Loadshedding eased in the fourth quarter, but logistical challenges were a major constraint on economic activity with port delays damaging exports and import volumes.

"This is a self-induced growth crisis that comes down to a failure of State-provided infrastructure and services. Inadequate electricity supply and logistical constraints were the key obstacles to growth," she says.

"This is why it is important for us to tackle the logistics crisis, while following through on the progress made to confront the electricity crisis."

Logistics and energy systems are important for business, which is why BLSA has dedicated considerable resources to working with government to resolve the challenges.

The National Energy Crisis Committee and the National Logistics Crisis Committee partnerships with government bring business expertise and resources to bear, including more than R170-million in funds raised by business to confront the crises.

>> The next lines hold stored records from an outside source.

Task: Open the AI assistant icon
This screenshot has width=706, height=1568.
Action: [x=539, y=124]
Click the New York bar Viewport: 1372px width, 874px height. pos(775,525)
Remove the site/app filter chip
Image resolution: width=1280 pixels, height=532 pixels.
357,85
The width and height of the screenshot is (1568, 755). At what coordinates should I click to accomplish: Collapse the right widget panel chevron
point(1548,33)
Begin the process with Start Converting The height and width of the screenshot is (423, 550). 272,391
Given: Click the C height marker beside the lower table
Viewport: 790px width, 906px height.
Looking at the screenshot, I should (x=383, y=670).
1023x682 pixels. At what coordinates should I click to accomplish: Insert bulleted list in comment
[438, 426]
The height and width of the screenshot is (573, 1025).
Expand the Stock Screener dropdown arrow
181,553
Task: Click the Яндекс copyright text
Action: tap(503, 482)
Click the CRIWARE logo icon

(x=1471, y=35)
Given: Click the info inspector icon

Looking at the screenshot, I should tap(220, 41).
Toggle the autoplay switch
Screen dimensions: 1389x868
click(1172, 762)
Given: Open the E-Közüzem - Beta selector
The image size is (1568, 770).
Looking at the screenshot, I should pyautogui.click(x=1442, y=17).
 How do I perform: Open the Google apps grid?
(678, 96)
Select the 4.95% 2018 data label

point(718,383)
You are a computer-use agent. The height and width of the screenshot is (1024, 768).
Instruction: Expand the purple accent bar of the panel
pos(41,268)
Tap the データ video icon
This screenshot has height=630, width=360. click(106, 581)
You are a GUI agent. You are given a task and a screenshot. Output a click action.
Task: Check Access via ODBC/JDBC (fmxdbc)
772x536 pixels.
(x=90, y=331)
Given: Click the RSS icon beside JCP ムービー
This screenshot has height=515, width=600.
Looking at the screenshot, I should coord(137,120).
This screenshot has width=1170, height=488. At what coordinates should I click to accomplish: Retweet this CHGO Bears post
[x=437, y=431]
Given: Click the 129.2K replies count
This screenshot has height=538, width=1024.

"We are aligned through the Electricity Action Plan and the National Freight Logistics Roadmap, which are both good plans for how we can achieve deep structural change as well as short-term solutions to ease the impact of both crises," Mavuso says.

"We have the resources and the plans and, if there is sustained political will, we will succeed. The risk is that, in an election year, there are many distractions when we need to keep focus on delivering the reforms needed," she emphasises.

The national effort needs to focus on what matters, namely economic activity. Electricity, logistics, gas, water are important to enable it, as are many other things such as tackling crime and corruption.

"The people of South Africa are becoming poorer, and their legitimate aspirations to be able to work, generate incomes and take care of their families are being frustrated. It is incumbent on government and business to work together to support the economy by ensuring key network industries deliver and that utilities function as intended," Mavuso says.

Meanwhile, South Africa must also plan for emerging threats, including the national water system, which is an increasing concern.

"We have already seen how local water service delivery failures can damage business, forcing factories to close and relocate. Water service failures seem to be growing with reports of taps running dry from Mbombela to the south of Johannesburg. Incidents are blamed on crumbling infrastructure, loadshedding and a culture of non-payment by consumers."

Bulk water supply to large manufacturers and mining companies is an increasing concern, posing further risks to economic activity, she points out.

"We cannot resolve the energy and logistics crises only to be confronted with a new crisis that again means economic activity does not happen. While tackling immediate crises head-on is important, we must maintain vigilance on what the next major constraint is."

Similarly, the looming cut-off of gas supply to industrial users is a challenge South Africa is having to grapple with, but it is mobilising late in the day to try ensure gas consumers are not left unable to function mid-2025 when existing supplies will cease, she illustrated.

One of BLSA's strategic priorities is to support a capable State.

"We want the government to have the capacity to be effective in delivering services to business and the country at large. We want people and businesses to receive quality services from local and national government, as well as the State-owned entities.

"This goes beyond firefighting on crises but working at a more fundamental level to support the State to be effective, providing high-quality services and avoiding crises from emerging in the first place. That fundamental work is also an important part of our agenda."

The partnership between business and government is essential for the partners to achieve what they want for South Africa. The poor economic performance of the past decade must be consigned to the history books, and many in government want the same, Mavuso says.